Forums

MultiList

General discussion about Cobra. Releases and general news will also be posted here.
Feel free to ask questions or just say "Hello".

MultiList

Postby Charles » Mon Jul 02, 2012 3:23 pm

I took the collection class Matrix in the Supplements directory and placed it in the Cobra.Lang standard library with the new name MultiList. The name "Matrix" was a poor choice because it implied a mathematics orientation when in fact this is a collection class like List, Dictionary and Set.

MultiList provides an n-dimensional List-like collection. It's similar to, but more basic than, C++'s Boost.MultiArray which serves the same purpose.

You can view the code online. It's a start and covers the basics. If anyone wants to contribute a .resize operation, slicing, etc. feel free.
Charles
 
Posts: 2515
Location: Los Angeles, CA

Re: MultiList

Postby torial » Wed Jul 04, 2012 8:39 pm

would there be any drawbacks to making the Cobra list support this multidimensional aspect? If they are minimal, would love to have this promoted, so I can take advantage of the nice syntax for lists w/ this.
torial
 
Posts: 229
Location: IA

Re: MultiList

Postby Charles » Fri Jul 06, 2012 9:09 am

Do you mean make the List class multi-dim? Or do you mean that nested list literals should be interpreted as MultiList under certain circumstances?

If you mean enhancing the List class, I think it does what it does well, as it is now. Plus it's provided by the virtual machine's standard library and not under our control (other than adding some extension methods).

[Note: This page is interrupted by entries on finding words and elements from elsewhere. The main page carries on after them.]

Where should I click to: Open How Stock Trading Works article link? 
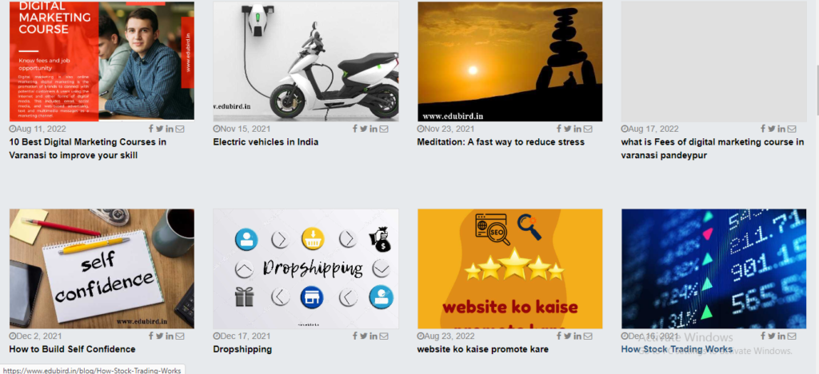coord(677,349)
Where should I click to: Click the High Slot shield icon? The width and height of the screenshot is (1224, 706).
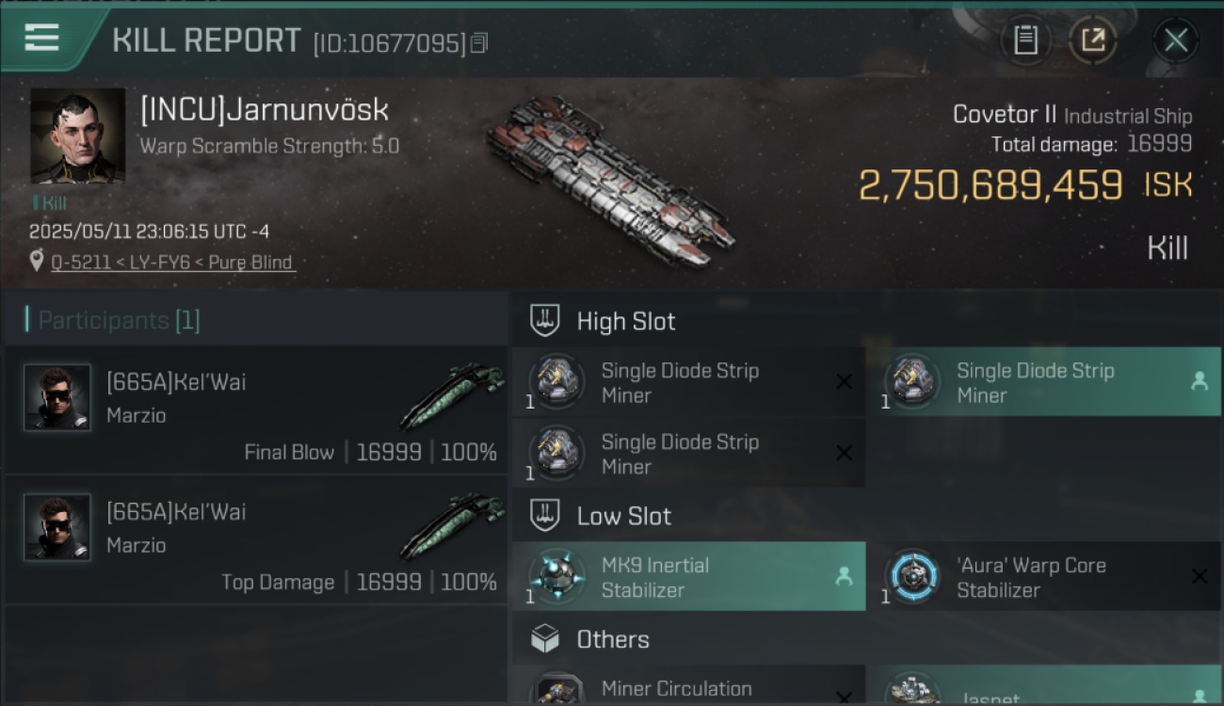[x=545, y=321]
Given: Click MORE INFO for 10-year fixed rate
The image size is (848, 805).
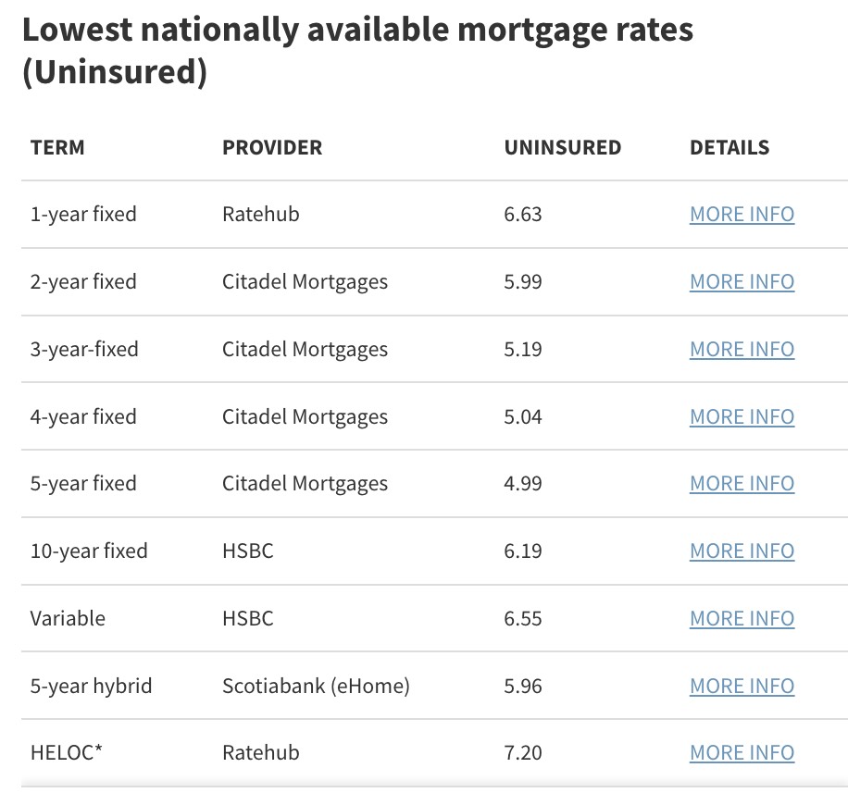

If you mean literals like:
t = [
[1, 2, 3],
[4, 5, 6],
[7, 8, 9],
]

...these are currently nested lists as I'm sure you know. I think there are some problems with trying to make these MultiLists. There is the question of what to do with this:
t = [
[1, 2, 3],
[4, 5, 6],
[7, 8, 9, 10],
]

...where the rows are not the same size.

Also, MultiList is not that mature right now. It supports multiple dims, indexing by integers and looping through all elements, but it does not support looping through sub-multilists. Here is what I mean:
t = [
[1, 2, 3],
[4, 5, 6],
[7, 8, 9],
]
# t is a List<of List<of int>>
for row in t # row is inferred as List<of int>
print row
for x in row
print x

The above for-loops wouldn't work if t were a MultiList<of int> because MultiList doesn't have an enumerator that returns sub-multilists. I say "sub-multilists" because with the higher dims, you have to switch from the concept of "row". See Boost.MultiArray, for example.

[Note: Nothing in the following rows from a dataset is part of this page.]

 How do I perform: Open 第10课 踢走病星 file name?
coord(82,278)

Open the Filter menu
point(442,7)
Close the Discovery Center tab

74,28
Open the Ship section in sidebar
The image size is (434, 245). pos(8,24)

On a related note, we've played with the idea of allowing a type specified for collection literals like:
# we're start the list with a Square,
# but want the list type to be more general:
t = [Square()] to List<of Shape>

We could then entertain this:
t = [
[1, 2, 3],
[4, 5, 6],
[7, 8, 9],
] to MultiList

The absence of the inner type would mean that the compiler should infer it.

Btw your future comments and inquiries will be more clear if you showed some example code of what you meant. :)
Charles
 
Posts: 2515
Location: Los Angeles, CA

Re: MultiList

Postby torial » Fri Jul 06, 2012 9:56 am

Hi Charles,

Sorry for the ambigious comments. I had a killer few weeks and my brain was definitely addled. Your comments revealed a few things I didn't realize were available (or hadn't thought through), like the nested list literals and the returning all items sequentially.

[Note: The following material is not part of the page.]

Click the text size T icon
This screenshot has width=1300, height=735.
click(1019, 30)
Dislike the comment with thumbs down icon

I'm swamped right now, but I if I can find the time to get a release of Naja out this summer, I'd be happy to take on a task or two on extending the MultiList.

In general, good comments on the disavantages of what I was suggesting, and I'll try to include some examples in the future. I might as well have filed a bug report saying: "It doesn't work" :-O.

Perhaps for a MultiList literal (when it gets solidified enough), a syntax like
x = #[[1,2,3], [4,5,6],[7,8,9]]

would be ok -- I like the # symbol for indicating a visual n-dimensional data, but the obvious drawback would be the contextual parsing to identify it isn't a comment :/ Perhaps a literal format like +[] might be ok.
torial
 
Posts: 229
Location: IA

Re: MultiList

Postby Charles » Fri Jul 06, 2012 3:39 pm

The # sign a clever idea. Unfortunately, it would be incompatible with the many syntax highlighting configs we have. Most editors don't allow for saying that '#' is for single comments, but for certain exceptions. And that raises the question of whether it would be good for humans as well.

Thanks for the follow up.
Charles
 
Posts: 2515
Location: Los Angeles, CA

Re: MultiList

Postby jaegs » Wed Jul 11, 2012 9:00 pm

I think the x values for each dimension could be memoized
for j in i+1 : len, x *= _shape[j]

to optimize as user making a lot of value lookups
Code: Select all
sum = 0
for i in ...
  for j in ...
    for k in ...
      for l in ...
         sum = ml[i,j,k,l]
jaegs
 
Posts: 58

Re: MultiList

Postby Charles » Wed Jul 11, 2012 9:38 pm

In the simple case of summing, you can just write one for loop that goes through .items. Although that doesn't eliminate your possible point.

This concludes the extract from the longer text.